A friend of mine recently asked me how I made all the heat transfer calculations on the new FOM heating system. He’s also in the HVAC business but does forced air and geothermal mostly, and has not dealt much with hydronic heating systems. We’ve both seen a number of “hack jobs” where outdoor wood boilers have been lashed up to existing forced air or new radiant systems. I asked one homeowner who was having some problems with his new radiant system to show me the heat loss and heat flow calculations for the job. The ensuing blank stare told me this was not going to be a fun visit. With all the computer programs out there these days that simply plug and chug and give you numbers close enough to work with, there’s no excuse for not doing things properly. But I digress, we are supposed to be talking about heat transfer!

Heat transfer calculations in hydronic systems are dead easy, so there’s no excuse for not running the numbers. In the USA we still use BTU for our units for heat. Recall that 1 BTU is equal to the amount of heat that causes a temperature rise of 1^{o}F of 1 pound of water. Let’s say we have something like a geothermal system that uses a ground loop. A fluid, usually water or water mixed with glycol to prevent freezing, is circulated through the ground loop outside and a heat exchanger inside, either transferring heat from the refrigerant circuit (summer cooling) or transferring heat from the ground to the refrigerant circuit (winter heating).

- A geothermal system is operating at steady state in cooling mode. If the flow rate in the ground loop is equal to 10 gallons per minute, the temperature of the water entering the loop from the heat exchanger is 110
^{o}F and the water returning from the ground loop is 90^{o}F, what is the amount of heat, in BTU per hour, that is being conducted into the ground?

Answer:

heat transfer(BTU) = ΔT * Flow rate(gpm) * 8.3 * 60, where ΔT is the temperature drop around the ground loop in degrees F from input to output.

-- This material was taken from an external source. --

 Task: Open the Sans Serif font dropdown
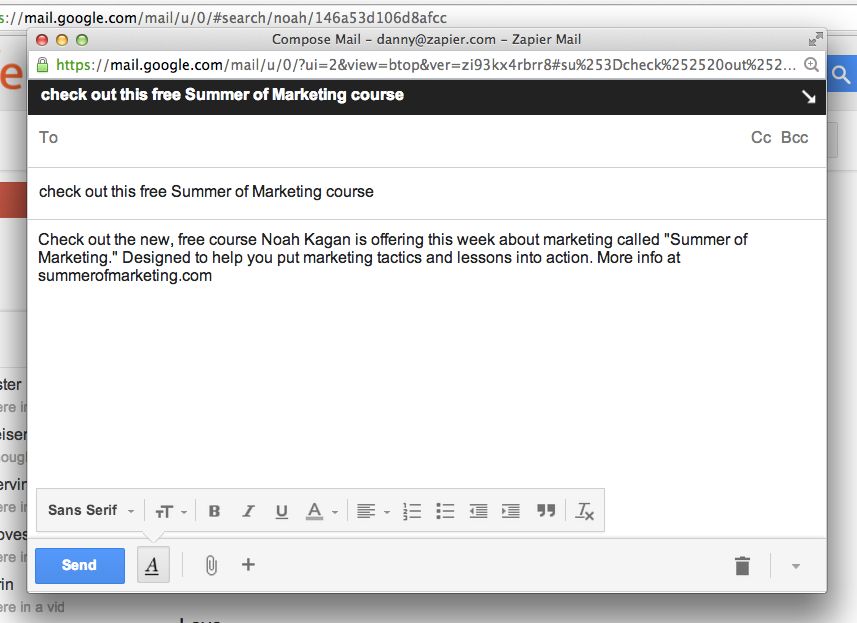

We simply multiply ΔT times the flow rate times weight of 1 gallon of water times 60 minutes. We have to multiply by 60 to rationalize our units since flow is in gpm but we want to know the number of BTU’s per hour. Since 8.3 * 60 = 498 it’s common to write the heat transfer equation simply as ΔT times flow times 500, to make it easier to do ‘rule of thumb’ calculations in one’s head. So the answer to our question is then:

20 * 10 * 500 = 100,000 BTU per hour.

So remember, it’s simply delta T times flow times 500. Not so hard, is it?